Any native who came back with enough gold to satisfy Columbus was given a copper token to hang around his neck, which meant he was allowed to live. Any native spotted without the token was to have his hands chopped off on the spot. This wasn’t just amputation; the wounds were left untreated, and the victims were allowed to bleed out until they died.[1]

There was next to no gold in Haiti, which meant it was almost impossible to bring Columbus what he demanded. Most, realizing it was impossible, tried to flee, so the Spaniards hunted them down with dogs and killed every person they could find.

9 Columbus’s Men Tested Their Blades By Killing People

“My eyes have seen these acts so foreign to human nature, and now I tremble as I write.”

This was the report that Bartolome de las Casas, a priest who had joined Columbus’s men in New World, sent back home to Europe. He’d witnessed how the Spaniards treated the natives, and what he described was worse than any horror story.

Columbus’s men, Bartolome said, would round up natives and slice off parts of their bodies to test the sharpness of their blades.
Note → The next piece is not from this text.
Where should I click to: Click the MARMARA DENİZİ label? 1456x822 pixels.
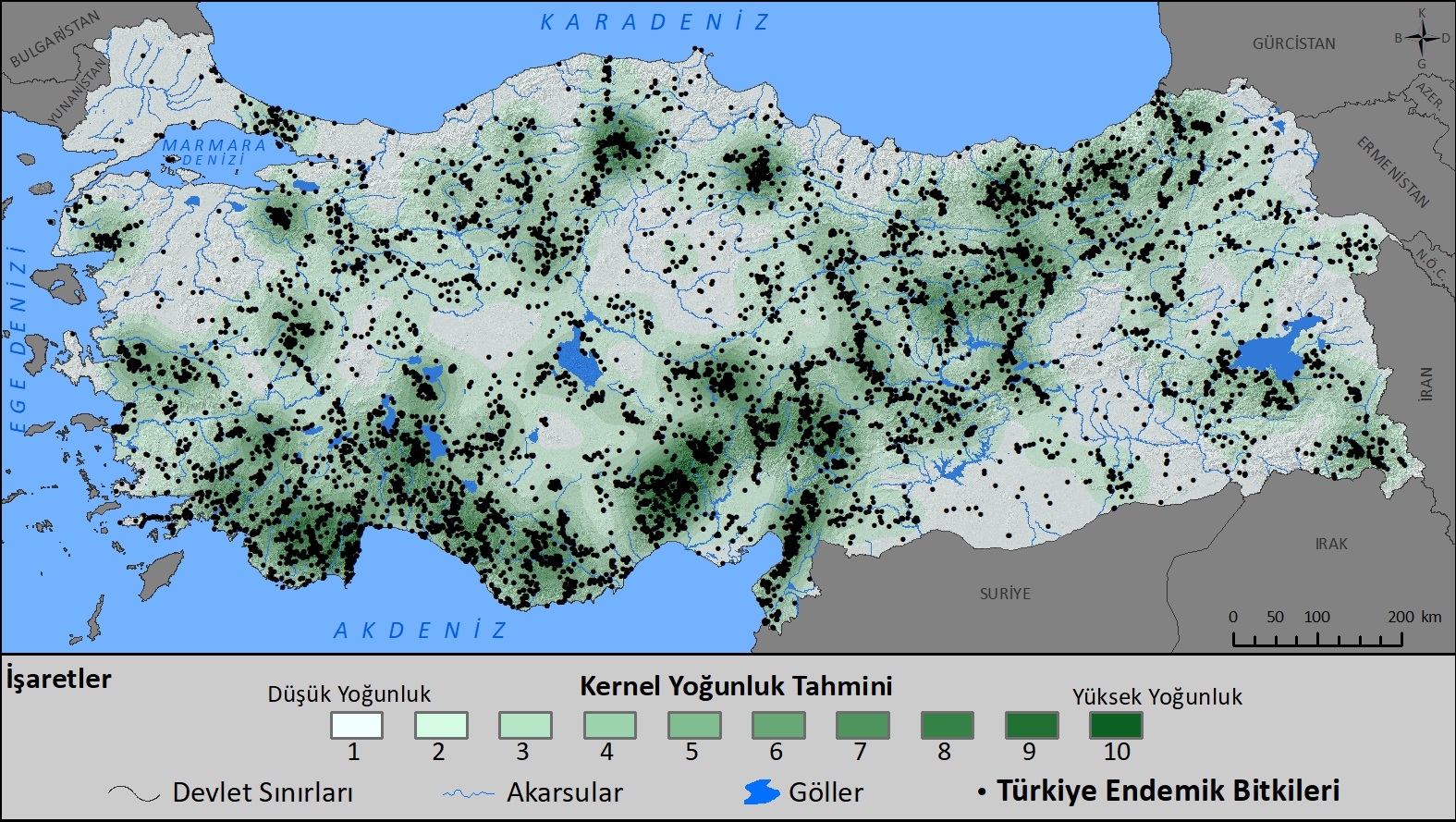pyautogui.click(x=214, y=152)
Just to pass the time, he wrote, the Spaniards “made bets as to who would slit a man in two, or cut off his head in one blow.”

They didn’t stop their massacres at adult men, though. As sport, Columbus’s crew would tear babies out of their mothers’ arms and dash their heads against rocks—or worse. According to Bartolome: “They spitted the bodies of other babes, together with their mothers and all who were before them, on their swords.”[2]

People were massacred, sometimes just as a way to pass the time. “A stream of blood was running,” Bartolome said, through the native villages after Columbus arrived, “as if a great number of cows had perished.”

8 Columbus Also Mutilated His Own Spaniards


Columbus didn’t stop at torturing the natives; he tortured his own men, too. As he stayed on in the New World and food became scarce, he started to starve his men out. He’d fill his ships with an abundance of food, but he wouldn’t share it with his settlers, even when they began dying of starvation.

Instead, Columbus set up a strict set of rules, promising to hang anyone who so much as stole bread. Often, though, his actual punishments were even more depraved. When a cabin boy stole a fish out of another man’s trap, Columbus had the boy’s hand nailed to the spot where he’d stolen the fish. And when another young boy was caught stealing corn, Columbus had his ears and nose cut off and then had him whipped, shackled, and finally sold into slavery.

He even tortured people for simply buying food with their own money. A group of a dozen Spanish men was tied together by their necks and feet and publicly whipped for buying pork and bread. Their crime, Columbus declared, was that they had “bartered and gave gold without the Admiral’s permission.”[3]

By the time Columbus left, 50 of his men had died of starvation. He, though, stayed fairly plump—by strict command. In fact, when one of his men failed to get enough food for his pantry, Columbus had him stripped naked and whipped with 100 lashes.

7 Women Were Regularly Paraded Naked Through The Streets

When a Spanish woman upset Columbus, he took a bit of different route. He didn’t stop at whipping her or hanging her; he made sure she was humiliated. Specifically, he’d strip her naked, put her on a mule, and parade her through town.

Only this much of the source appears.